Saramago também afirma, no documentário Janela da Alma (de João Jardim e Walter Carvalho) que “nunca estivemos tão dentro da caverna de Platão”. As imagens não estão reclusas à escuridão, eles ocuparam o lugar de toda a realidade. Por isso, sua cegueira é branca, luminosa (Ensaio sobre a cegueira).
Por sua vez, o pesquisador brasileiro Norval Baitello parece chegar a um lugar semelhante, vindo pelo sentido oposto. Para questionar uma imagem que, agora, só é capaz de mostrar repetidamente as superfícies das coisas, ele lembra que “as imagens não são, distintamente do que às vezes somos tentados a pensar, subprodutos da luz, formas de luz ou seres do dia. São muito mais, em sua origem e desde então, habitantes da noite, possuem muito mais faces invisíveis do que aquelas que se deixam ver, mantém estreitos laços históricos com o sombrio e com o insondável, com zonas profundas de nós mesmos, com as quais tememos contato” (A era da iconofagia).

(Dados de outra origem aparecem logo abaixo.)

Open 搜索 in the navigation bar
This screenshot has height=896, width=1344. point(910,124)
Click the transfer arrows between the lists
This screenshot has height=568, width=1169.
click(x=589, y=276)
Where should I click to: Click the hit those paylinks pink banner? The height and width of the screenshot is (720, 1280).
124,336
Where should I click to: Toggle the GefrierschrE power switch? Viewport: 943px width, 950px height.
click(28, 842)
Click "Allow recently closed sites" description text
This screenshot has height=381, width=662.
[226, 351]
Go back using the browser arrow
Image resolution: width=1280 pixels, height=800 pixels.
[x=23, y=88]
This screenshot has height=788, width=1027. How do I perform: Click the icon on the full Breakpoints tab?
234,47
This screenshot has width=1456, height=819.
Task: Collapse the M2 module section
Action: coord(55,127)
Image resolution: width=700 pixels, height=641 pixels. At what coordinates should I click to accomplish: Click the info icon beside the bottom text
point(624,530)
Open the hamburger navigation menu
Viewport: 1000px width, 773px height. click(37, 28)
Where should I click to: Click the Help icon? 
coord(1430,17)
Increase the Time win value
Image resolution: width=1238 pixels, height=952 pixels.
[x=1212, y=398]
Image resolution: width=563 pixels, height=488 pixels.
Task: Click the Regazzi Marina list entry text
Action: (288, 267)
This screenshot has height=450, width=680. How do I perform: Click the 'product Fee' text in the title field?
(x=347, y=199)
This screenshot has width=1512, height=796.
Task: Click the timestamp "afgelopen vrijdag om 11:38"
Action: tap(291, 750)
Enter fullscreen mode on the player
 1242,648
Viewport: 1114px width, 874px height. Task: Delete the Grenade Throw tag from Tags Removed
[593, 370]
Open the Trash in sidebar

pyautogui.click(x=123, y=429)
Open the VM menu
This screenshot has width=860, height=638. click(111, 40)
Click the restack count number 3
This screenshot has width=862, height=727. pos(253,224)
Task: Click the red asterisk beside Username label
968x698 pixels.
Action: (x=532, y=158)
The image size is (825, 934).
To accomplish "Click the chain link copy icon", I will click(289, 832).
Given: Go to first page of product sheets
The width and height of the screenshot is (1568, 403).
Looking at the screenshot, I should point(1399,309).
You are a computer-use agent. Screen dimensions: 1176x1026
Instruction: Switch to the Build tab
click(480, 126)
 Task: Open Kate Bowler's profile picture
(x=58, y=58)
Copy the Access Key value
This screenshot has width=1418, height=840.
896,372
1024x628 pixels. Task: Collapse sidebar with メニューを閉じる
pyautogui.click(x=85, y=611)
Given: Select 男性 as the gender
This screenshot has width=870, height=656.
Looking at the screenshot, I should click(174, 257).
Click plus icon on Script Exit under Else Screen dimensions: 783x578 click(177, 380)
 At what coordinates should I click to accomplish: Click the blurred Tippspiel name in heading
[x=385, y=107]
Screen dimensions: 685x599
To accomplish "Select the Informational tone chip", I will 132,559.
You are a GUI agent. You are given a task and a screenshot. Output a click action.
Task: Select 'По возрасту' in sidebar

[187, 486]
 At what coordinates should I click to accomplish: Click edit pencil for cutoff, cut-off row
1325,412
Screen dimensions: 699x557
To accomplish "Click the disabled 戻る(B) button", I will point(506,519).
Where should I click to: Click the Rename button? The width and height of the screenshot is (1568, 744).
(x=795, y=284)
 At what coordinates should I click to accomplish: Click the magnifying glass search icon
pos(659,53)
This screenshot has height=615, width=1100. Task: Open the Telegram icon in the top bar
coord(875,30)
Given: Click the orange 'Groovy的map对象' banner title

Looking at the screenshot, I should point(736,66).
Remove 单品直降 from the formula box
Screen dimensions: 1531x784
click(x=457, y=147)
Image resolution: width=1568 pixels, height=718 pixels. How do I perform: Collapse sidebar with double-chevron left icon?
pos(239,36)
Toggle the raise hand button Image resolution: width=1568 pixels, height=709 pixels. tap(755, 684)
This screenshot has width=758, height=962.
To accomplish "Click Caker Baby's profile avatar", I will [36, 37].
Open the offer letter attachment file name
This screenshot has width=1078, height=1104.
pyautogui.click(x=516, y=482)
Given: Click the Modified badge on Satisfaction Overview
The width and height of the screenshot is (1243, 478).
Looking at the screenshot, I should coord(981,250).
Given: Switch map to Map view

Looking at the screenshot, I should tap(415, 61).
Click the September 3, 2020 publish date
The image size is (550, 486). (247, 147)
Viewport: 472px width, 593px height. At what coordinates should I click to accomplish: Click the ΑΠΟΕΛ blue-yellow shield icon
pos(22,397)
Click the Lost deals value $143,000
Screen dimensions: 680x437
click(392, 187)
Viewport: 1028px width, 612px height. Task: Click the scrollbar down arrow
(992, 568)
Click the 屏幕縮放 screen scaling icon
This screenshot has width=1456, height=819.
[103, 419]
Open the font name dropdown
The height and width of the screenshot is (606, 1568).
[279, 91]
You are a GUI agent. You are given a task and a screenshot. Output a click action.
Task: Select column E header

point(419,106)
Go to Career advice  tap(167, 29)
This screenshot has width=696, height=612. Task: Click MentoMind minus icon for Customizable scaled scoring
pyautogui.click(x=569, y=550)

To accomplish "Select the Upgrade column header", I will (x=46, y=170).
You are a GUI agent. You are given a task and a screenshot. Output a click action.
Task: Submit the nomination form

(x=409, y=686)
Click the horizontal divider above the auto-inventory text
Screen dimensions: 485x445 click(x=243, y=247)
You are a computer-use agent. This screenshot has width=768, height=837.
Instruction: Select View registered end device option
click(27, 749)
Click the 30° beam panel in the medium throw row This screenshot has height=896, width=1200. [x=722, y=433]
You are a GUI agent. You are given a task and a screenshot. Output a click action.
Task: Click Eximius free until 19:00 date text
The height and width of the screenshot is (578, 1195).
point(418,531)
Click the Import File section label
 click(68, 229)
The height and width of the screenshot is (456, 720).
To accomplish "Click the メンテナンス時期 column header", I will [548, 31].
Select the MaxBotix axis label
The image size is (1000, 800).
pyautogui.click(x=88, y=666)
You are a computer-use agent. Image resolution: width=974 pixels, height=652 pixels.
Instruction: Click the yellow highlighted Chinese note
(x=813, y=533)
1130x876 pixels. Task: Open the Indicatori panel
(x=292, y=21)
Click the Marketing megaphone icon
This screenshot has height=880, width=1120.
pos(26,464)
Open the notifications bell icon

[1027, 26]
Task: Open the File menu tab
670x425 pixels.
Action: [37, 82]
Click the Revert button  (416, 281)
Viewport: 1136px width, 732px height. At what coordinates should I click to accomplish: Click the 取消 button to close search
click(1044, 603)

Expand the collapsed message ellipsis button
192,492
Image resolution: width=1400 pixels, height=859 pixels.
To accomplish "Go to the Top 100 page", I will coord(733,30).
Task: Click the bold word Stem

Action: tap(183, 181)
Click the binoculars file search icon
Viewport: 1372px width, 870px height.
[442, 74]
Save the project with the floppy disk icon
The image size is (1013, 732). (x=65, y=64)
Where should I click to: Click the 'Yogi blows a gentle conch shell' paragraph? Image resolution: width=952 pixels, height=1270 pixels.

É um interessante movimento que parece querer reencontrar o potencial da imagem resgatando a força simbólica das imagens que habitavam a escuridão.
No meio do caminho
Quando Flusser convida a abrir a caixa preta, é para novamente “branqueá-la”, ou seja, para restituir como nossa essa razão que define seu programa técnico. Mas podemos aproveitar a ocasião para reivindicar outra tarefa igualmente necessária: reconhecer na fotografia as fissuras que restam na técnica, por onde um pathos transborda daquela escuridão aparentemente domesticada.
Essa mesma imagem que prometia conformar a rebeldia dos sentidos aos modelos de uma ciência racionalista, se mostra com frequência uma das expressões mais permeáveis aos afetos. Ao congelar os movimentos da natureza segundo princípios modelados pela razão, essa imagem continua instável, articulada ao desejo e aos aspectos involuntários da memória.
Esse suposto fracasso aponta para uma potência da imagem, exatamente aquela que já estava anunciada desde as cavernas: não se trata apenas de dar contornos mais ordenados às aparências das coisas, mas de aproveitar as zonas escuras da imagem para estabelecer uma conexão com aquilo que, na natureza, permanece invisível. Na fotografia, há que se assumir os papéis que seguem jogando tanto a luz quanto a sombra.
Voltemos à alegoria de Platão. Podemos imaginar que, saindo do fundo da caverna em direção à luz plena, houve no meio do caminho um lugar privilegiado em que o homem pode perceber um mundo feito de contrastes. Nesse degradê se fazia representar o sentido complexo que a natureza sempre iria reivindicar.
É neste ponto que Platão ainda convida intensamente às imagens? O que se presta a ser pensado por elas não é tanto o lugar das coisas precisas que Platão almeja alcançar; mas sim o trajeto, o seu método: no “diálogo”, a dúvida não é apenas aceitável, mas é efetivamente necessária. Esse é seu grande legado: não tanto as verdades definitivas que, no final das contas, ele não ousou inventariar, mas a dialética, movimento que faz da contradição seu principal combustível. Nesse lugar, a imagem ainda encontra a luz e a sombra de que é feita.